▶ _Task directions_
Return only what runs from the line containing "You are a computer-use agent." through the last line of the entries below, exactly, omitting pictures.

Saved data entries
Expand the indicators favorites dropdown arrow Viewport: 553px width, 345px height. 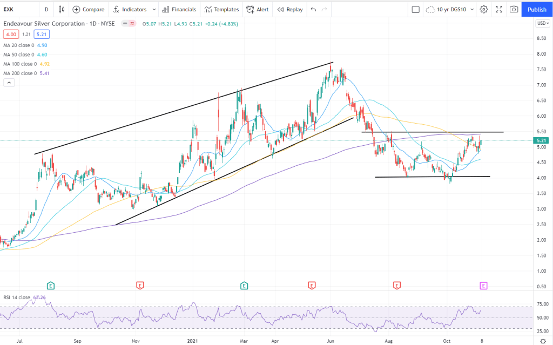pos(154,9)
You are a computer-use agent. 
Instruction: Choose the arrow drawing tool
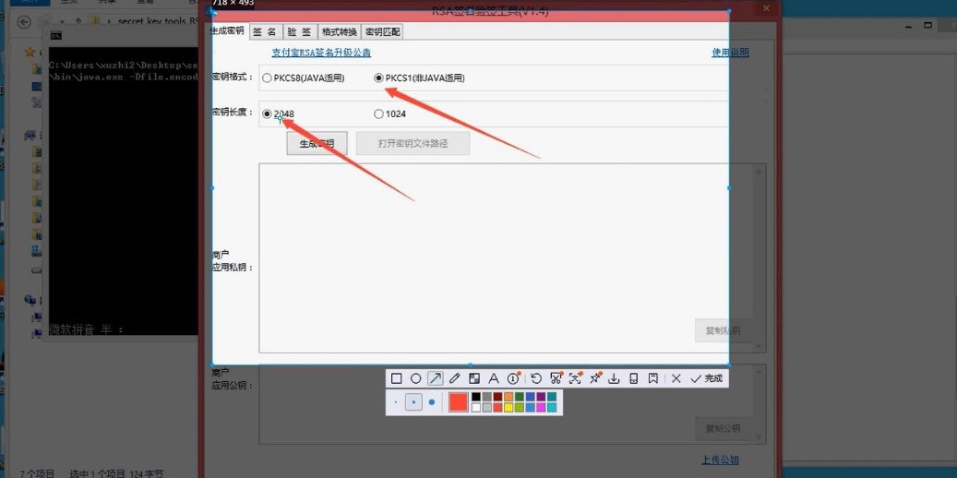435,378
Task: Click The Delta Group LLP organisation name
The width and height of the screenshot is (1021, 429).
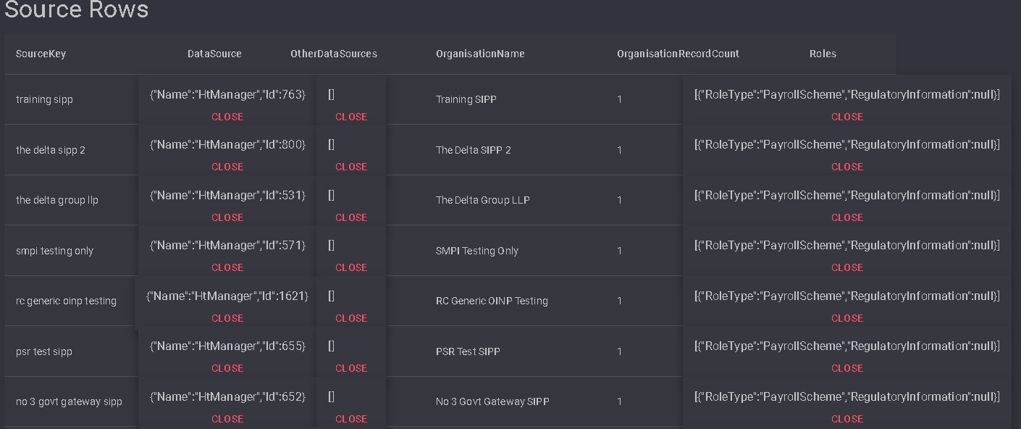Action: coord(483,200)
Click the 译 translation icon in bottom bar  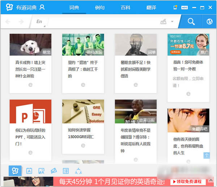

▶ _Result_
You are a computer-use agent. 
Instruction: Choose the arrow drawing tool
435,378
Task: Click The Delta Group LLP organisation name
The width and height of the screenshot is (1021, 429).
Action: coord(483,200)
Click the 译 translation icon in bottom bar  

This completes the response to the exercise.